アンダインは自分には勿体ない程の素晴らしいモンスターで、傍で彼女の寵愛を受け不器用にそれに応えている自分は烏滸の沙汰である。そんなふうに脳内で自責の声が反復する。自分がもっとしっかりしていれば、こんなことにはならなかったのだ。
体中が痛くて冷たくて、どんどん固くなっていく。希死念慮とアンダインに対する執着が葛藤し、どちらも譲らなかった。消えてしまいたい気持ちをアンダインへの愛が辛うじて押し止めていた。
「アンダイン」
夜中の森林には誰も居ない。愛しい名前を呟いても聴くのは月ばかり。アルフィーは恥ずかしさを忘れて息を切らしながらアンダインの名を呟き続けた。
見上げた月が、炎を吐いたように赤く煌いた。目を細めると、それは探していた彼女の髪。アンダインがアルフィーを見つけ、慌てた顔色で降りてきた。
「アルフィー!!」
アンダインがアルフィーの体を攫うように抱き上げる。冷たいアルフィーの体を自分のジャケットの内に包む。アンダインに会えた安堵でアルフィーは気を失いかけていた。力なくぐったりと身を任せているアルフィーにアンダインは更に動揺した。
「戻ったら居ないから……ッ 心配した……!」
「アンダイン、ごめんなさい。あの……」
「帰るぞ!」
アルフィーの言葉を遮って、アンダインが走り出す。長い時間をかけて歩いてきたはずなのに、アンダインがアルフィーを抱いて駆けるとものの数十分でコテージに戻ることが出来た。自分のどんくささを実感する。アンダインが疲れたアルフィーをソファに座らせ、その前に跪いてアルフィーの手を取った。
「転んだのか、怪我をしているな。そ、それに、冷たいままだ。私のせいなのか……。

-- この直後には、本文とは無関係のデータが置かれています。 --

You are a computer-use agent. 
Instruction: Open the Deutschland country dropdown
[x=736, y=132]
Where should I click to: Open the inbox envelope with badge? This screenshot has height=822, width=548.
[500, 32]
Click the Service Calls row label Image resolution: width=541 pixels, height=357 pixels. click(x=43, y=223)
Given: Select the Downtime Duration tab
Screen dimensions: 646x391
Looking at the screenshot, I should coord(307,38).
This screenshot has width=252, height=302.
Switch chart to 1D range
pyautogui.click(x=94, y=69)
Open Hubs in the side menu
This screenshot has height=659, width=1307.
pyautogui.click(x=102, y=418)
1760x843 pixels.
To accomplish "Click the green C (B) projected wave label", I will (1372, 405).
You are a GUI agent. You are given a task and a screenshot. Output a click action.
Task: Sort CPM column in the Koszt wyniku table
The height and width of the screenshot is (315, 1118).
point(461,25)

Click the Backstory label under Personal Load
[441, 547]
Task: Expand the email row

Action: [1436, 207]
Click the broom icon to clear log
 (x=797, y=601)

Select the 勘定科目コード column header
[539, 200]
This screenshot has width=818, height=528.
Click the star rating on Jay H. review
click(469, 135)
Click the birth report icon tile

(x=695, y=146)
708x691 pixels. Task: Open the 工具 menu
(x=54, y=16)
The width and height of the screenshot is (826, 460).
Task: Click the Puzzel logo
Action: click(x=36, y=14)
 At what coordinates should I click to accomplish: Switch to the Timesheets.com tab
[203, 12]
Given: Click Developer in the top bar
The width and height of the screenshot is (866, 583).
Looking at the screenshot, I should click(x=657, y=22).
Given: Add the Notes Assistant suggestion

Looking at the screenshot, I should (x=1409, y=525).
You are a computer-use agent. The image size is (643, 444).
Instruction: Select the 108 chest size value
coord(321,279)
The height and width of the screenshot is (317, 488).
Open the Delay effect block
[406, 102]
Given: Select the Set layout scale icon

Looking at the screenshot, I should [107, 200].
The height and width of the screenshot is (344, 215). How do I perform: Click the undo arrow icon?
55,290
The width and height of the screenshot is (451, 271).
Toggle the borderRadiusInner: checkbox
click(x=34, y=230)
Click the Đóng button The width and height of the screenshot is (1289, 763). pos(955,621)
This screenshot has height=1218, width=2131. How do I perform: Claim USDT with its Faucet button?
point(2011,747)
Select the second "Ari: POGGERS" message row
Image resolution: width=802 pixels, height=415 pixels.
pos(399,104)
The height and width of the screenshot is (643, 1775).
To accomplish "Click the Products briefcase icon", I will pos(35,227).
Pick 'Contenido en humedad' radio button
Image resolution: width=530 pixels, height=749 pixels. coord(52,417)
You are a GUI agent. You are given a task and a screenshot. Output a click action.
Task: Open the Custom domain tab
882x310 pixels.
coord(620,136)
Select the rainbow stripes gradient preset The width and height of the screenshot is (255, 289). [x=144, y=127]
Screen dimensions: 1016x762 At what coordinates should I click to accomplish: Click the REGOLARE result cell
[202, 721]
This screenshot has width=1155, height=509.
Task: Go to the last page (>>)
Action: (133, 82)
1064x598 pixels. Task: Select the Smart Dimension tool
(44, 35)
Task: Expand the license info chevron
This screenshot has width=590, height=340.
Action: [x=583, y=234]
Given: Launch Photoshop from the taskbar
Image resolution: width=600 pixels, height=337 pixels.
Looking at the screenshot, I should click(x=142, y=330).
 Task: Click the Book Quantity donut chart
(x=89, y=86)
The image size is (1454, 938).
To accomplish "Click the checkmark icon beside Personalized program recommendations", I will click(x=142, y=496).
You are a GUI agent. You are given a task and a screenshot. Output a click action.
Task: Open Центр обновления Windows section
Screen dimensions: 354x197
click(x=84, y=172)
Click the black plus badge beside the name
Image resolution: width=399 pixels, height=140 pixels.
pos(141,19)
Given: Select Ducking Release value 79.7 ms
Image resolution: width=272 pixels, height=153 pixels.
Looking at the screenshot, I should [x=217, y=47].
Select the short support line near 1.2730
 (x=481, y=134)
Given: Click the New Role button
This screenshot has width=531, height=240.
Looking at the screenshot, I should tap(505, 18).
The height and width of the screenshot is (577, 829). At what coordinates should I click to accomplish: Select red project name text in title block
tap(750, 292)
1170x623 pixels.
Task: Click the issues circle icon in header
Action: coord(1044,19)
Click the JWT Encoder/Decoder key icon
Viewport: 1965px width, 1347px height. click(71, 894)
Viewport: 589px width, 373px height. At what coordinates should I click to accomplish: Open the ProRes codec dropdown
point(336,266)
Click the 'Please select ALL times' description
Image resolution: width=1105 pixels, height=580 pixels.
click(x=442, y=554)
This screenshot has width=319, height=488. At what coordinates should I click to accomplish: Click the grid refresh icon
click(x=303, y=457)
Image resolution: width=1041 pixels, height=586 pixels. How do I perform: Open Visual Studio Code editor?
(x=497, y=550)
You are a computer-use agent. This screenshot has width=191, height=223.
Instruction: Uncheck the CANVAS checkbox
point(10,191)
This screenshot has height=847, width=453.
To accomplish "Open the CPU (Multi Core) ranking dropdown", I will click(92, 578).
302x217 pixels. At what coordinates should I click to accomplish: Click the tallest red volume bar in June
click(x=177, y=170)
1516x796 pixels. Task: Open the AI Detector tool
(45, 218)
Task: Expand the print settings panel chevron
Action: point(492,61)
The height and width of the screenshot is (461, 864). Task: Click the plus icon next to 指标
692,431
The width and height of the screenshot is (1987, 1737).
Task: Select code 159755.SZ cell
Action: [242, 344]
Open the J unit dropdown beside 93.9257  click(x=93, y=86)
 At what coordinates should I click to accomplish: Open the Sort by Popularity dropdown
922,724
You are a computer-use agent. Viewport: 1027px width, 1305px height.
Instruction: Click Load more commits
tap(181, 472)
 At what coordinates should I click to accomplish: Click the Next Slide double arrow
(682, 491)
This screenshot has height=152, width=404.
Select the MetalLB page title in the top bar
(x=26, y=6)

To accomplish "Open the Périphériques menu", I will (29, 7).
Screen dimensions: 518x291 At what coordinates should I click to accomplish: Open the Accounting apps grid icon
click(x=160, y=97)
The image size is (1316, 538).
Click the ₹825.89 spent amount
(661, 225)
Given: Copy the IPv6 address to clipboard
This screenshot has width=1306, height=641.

さっきは怒鳴って悪かった……ッ」
こんなに狼狽えるアンダインを目の当たりにできるのは番の彼女だけだろう。湯を絞ったタオルでアルフィーの体を優しく撫でながら、アンダインは眉を寄せて謝罪の言葉を何度も放った。
「アンダインのせいじゃないの。私が弱いせい……。こんなの、駄目だよね」
「駄目なものか!弱くても良い!」
アンダインは沈痛な表情をアルフィーの太腿に押し付けた。せめて自分の体温が彼女に伝わればいいと願いながら。
「愛してる。傍に居ろ」
途端、アルフィーの体がほんのり熱を持った。彼女の体温の変化を感じたアンダインがアルフィを抱き上げて暖炉の側へ連れていく。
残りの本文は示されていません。